Stainless steel sheet and method of manufacturing the same, separator for solid polymer fuel cell, solid polymer fuel cell, and solid polymer fuel cell battery

The invention claimed is: 1. A stainless steel sheet having a chemical composition of, in mass %: 20 to 26% Cr; 0.6 to 2.0% N; up to 2.0% Si; up to 0.040% C; up to 0.030% P; up to 0.030% S; up to 1.5% Mn; up to 0.50% Cu; up to 0.50% Mo; up to 0.10% Ni; lower than 50 ppm Ca; lower than 300 ppm sol. Al; and balance Fe and impurities, the stainless steel sheet having a thickness of 50 to 200 μm, a microstructure of teh stainless steel sheet being an austenite single phase, an average crystal grain size of austenite crystal grains being one half or less of a thickness of the stainless steel sheet, a surface of the stainless steel sheet having a Cr nitride layer, wherein Cr, Fe and N contents obtained by glow discharge optical emission spectroscopy of the surface of the stainless steel sheet, as determined by an analysis along a depth direction of a sputter-depth range of 0 to 0.5 μm, satisfy the following expressions, (1) and (2): 0.1≤Cr/Fe≤0.5  (1), and Cr/N≤1.8  (2), wherein Cr, Fe and N in expressions (1) and (2) represent Cr, Fe and N contents, in atomic percentage, obtained by glow discharge optical emission spectroscopy of the surface of the stainless steel sheet. 2. A separator for a solid polymer fuel cell comprising the stainless steel sheet according to claim 1 . 3. A solid polymer fuel cell comprising the separator for a solid polymer fuel cell according to claim 2 . 4. A solid polymer fuel cell battery comprising a plurality of solid polymer fuel cells, each according to claim 3 . 5. A method of manufacturing the stainless steel sheet of claim 1 , comprising: preparing a slab having a chemical composition of, in mass %: 20 to 26% Cr; up to 0.1% N; up to 2.0% Si; up to 0.040% C; up to 0.030% P; up to 0.030% S; up to 1.5% Mn; up to 0.50% Cu; up to 0.50% Mo; up to 0.10% Ni; lower than 50 ppm Ca; lower than 300 ppm sol.
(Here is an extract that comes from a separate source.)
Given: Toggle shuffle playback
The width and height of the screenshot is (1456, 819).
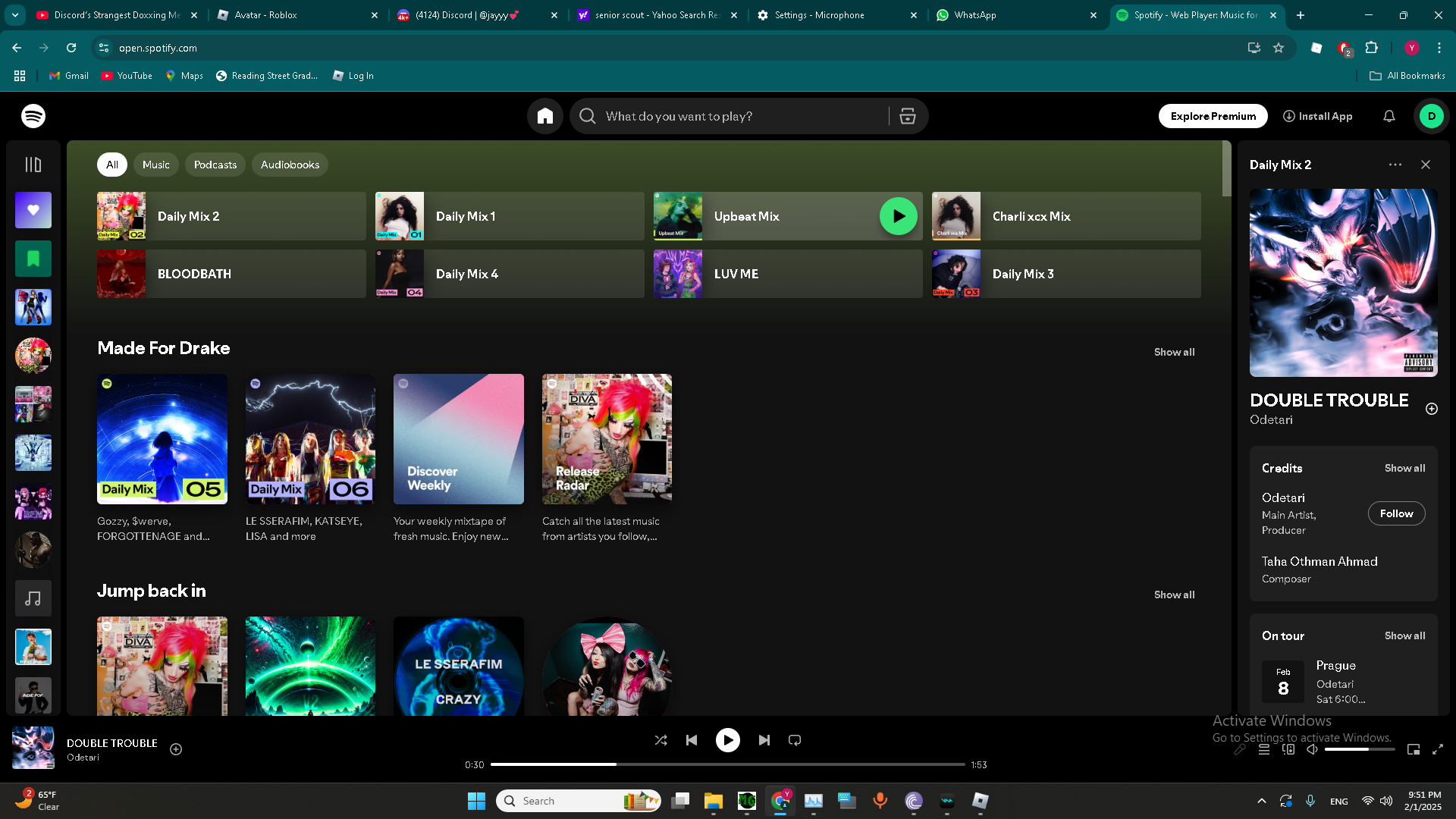Looking at the screenshot, I should coord(661,740).
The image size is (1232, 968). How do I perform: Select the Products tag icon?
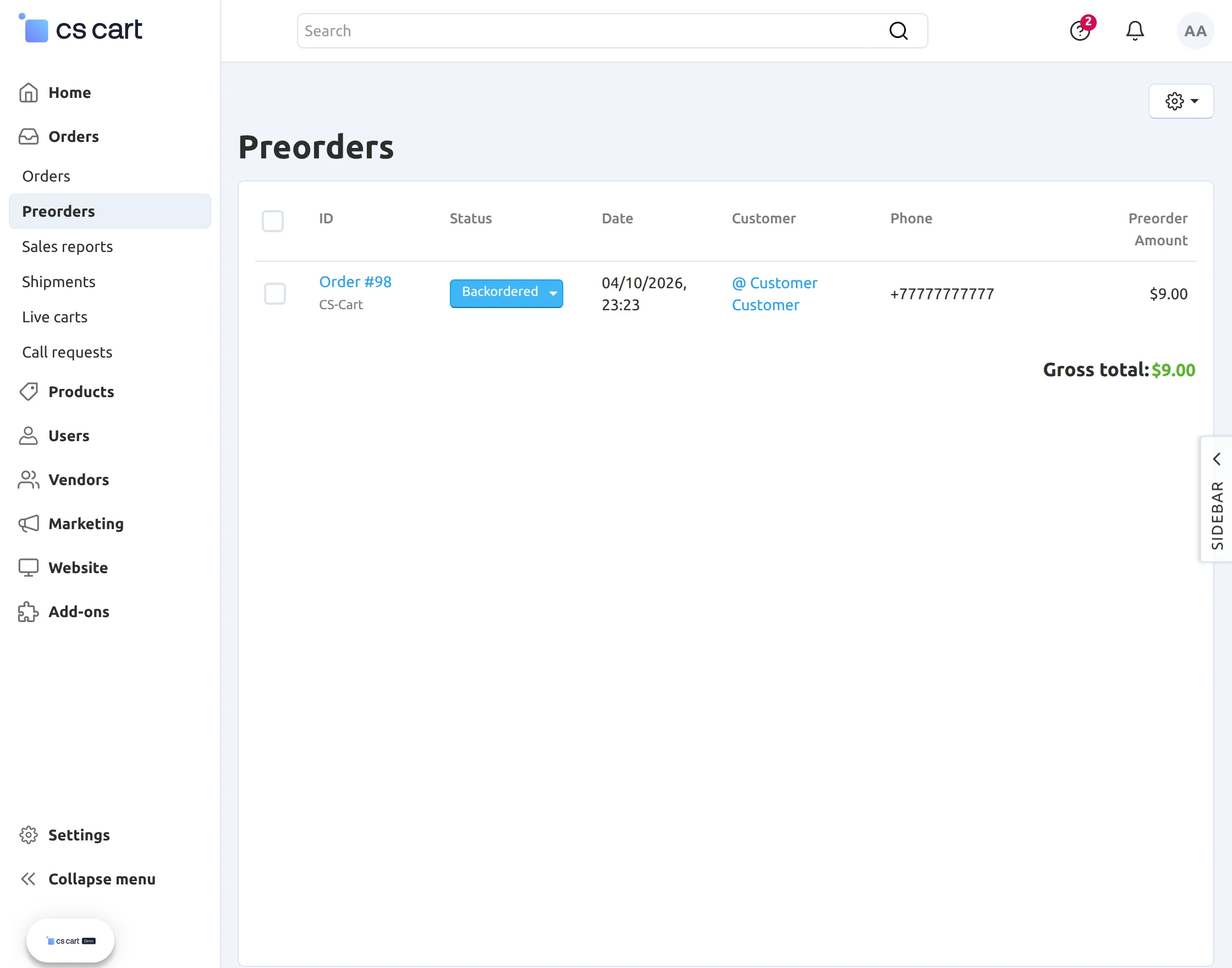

Al; and balance Fe and impurities; performing hot rolling and cold rolling on the slab to produce a rolled steel sheet with a thickness of 50 to 200 μm; an annealing step in which the rolled steel sheet is annealed and cooled in a gas atmosphere containing nitrogen, wherein a ratio of partial pressure of nitrogen to total pressure of process gas is 0.4 to 0.7, annealing occures at a temperature of 950 to 1200°C. with a holding time of 300 to 900 seconds; and pickling the rolled steel sheet after the annealing step with a solution containing a non-oxidizing acid, the stainless steel sheet having an N content of 0.6 to 2.0% by mass.